This is the repository to the paper "Computer Vision and Normalizing Flow Based Defect Detection" by Zijian Kuang and Xinran Tie.
You will need Python 3.6 and the packages specified in requirements.txt. We recommend setting up a virtual environment with pip and installing the packages there.
Install packages with:
$ pip install -r requirements.txt
Or install with for Windows as per PyTorch official site:
$ pip install torch===1.6.0 torchvision===0.7.0 -f https://download.pytorch.org/whl/torch_s
table.html
$ pip install -r requirements.txt
All configurations concerning data, model, training, visualization etc. can be made in config.py. The default configuration will run a training with paper-given parameters on the provided dummy dataset. This dataset contains images of 4 squares as normal examples and 4 circles as anomaly.

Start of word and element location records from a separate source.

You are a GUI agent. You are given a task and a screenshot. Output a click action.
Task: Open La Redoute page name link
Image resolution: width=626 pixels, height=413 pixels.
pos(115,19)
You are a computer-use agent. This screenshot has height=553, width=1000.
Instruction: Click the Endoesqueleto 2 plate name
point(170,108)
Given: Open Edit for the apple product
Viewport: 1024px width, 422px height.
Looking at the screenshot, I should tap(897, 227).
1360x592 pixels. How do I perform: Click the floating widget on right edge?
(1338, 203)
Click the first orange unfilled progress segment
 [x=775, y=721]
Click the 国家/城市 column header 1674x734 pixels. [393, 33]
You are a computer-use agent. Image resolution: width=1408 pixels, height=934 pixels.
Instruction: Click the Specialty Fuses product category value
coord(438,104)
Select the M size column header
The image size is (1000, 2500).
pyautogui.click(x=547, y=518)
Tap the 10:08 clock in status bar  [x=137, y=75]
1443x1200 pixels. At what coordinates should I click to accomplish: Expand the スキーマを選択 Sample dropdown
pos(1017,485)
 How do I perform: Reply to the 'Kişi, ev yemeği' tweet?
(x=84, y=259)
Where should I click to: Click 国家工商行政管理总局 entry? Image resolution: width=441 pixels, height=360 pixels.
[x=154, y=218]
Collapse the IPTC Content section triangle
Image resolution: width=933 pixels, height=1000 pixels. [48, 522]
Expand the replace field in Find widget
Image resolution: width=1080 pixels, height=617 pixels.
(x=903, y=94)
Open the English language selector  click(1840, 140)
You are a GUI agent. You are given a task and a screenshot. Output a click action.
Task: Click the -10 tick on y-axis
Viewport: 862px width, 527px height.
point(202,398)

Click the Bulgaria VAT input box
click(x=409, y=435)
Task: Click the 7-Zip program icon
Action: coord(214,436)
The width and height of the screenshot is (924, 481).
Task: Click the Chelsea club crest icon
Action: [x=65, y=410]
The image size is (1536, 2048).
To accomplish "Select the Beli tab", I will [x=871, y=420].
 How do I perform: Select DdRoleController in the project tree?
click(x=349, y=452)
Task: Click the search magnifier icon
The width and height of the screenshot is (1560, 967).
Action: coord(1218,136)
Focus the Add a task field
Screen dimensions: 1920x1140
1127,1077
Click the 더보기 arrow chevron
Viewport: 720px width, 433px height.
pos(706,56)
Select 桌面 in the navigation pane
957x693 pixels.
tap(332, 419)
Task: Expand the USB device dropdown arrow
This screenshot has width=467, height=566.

If you encounter GPU Out of Memory issue, you can reduce the neuron numbers in config.py
fc_internal = 1536 # number of neurons in hidden layers of s-t-networks
To start the training, just run main.py as follows! If training on the dummy data does not lead to an AUROC of 1.0, something seems to be wrong. Please report us if you have issues when using the code.
$ python main.py
How to use Data extraction tool to extract data from video clips:
- Create folder structure like the example shows in the picture below.
- Dump the videos and annotations (rename them use 1.xml, 1.avi as one pair annotation and video) into the folders under data-generation folder.
- Modify the annotation files: Since the annotation uses label "defect" to indicate the defect area, while, both good and defective bottles are labeled as "bottle" which is confusing. To indicate which "bottle" is defective, we need to find the frames that labeled with defect, and then manully update the group's label from "bottle" to "defective" for the groups that falling in to those frames.
- For example: in the example image above, the frame 15 and 16 are labeled as "defect" which indicates those 2 frames has defect areas on the bottles. So we need to find the group that contains frame 15 and 16, and then manully update the label from "bottle" to "defective". and then delete the whole <track> group that labeled as "defect" (since we don't care about the defect area in data extraction).
-
Modify the config.py, fill in appropriate value for num_videos, save_cropped_image_to and save_original_image_to
-
run the data extraction: python data_extraction.py
The given dummy dataset shows how the implementation expects the construction of a dataset. Coincidentally, the MVTec AD dataset is constructed in this way.
Set the variables dataset_path and class_name in config.py to run experiments on a dataset of your choice. The expected structure of the data is as follows:
train data:
dataset_path/class_name/train/good/any_filename.png
dataset_path/class_name/train/good/another_filename.tif
dataset_path/class_name/train/good/xyz.png
[...]
test data:
'normal data' = non-anomalies
dataset_path/class_name/test/good/name_the_file_as_you_like_as_long_as_there_is_an_image_extension.webp
dataset_path/class_name/test/good/did_you_know_the_image_extension_webp?.png
dataset_path/class_name/test/good/did_you_know_that_filenames_may_contain_question_marks????.png
dataset_path/class_name/test/good/dont_know_how_it_is_with_windows.png
dataset_path/class_name/test/good/just_dont_use_windows_for_this.png
[...]
anomalies - assume there are anomaly classes 'crack' and 'curved'
dataset_path/class_name/test/crack/dat_crack_damn.png
dataset_path/class_name/test/crack/let_it_crack.png
dataset_path/class_name/test/crack/writing_docs_is_fun.png
[...]
dataset_path/class_name/test/curved/wont_make_a_difference_if_you_put_all_anomalies_in_one_class.png
dataset_path/class_name/test/curved/but_this_code_is_practicable_for_the_mvtec_dataset.png
[...]
Some code of the FrEIA framework was used for the implementation of Normalizing Flows. Follow their tutorial if you need more documentation about it.
Original paper and repository that our project and study is based on:
@inproceedings { RudWan2021,
author = {Marco Rudolph and Bastian Wandt and Bodo Rosenhahn},
title = {Same Same But DifferNet: Semi-Supervised Defect Detection with Normalizing Flows},
booktitle = {Winter Conference on Applications of Computer Vision (WACV)},
year = {2021},
month = jan
}
This project is licensed under the MIT License.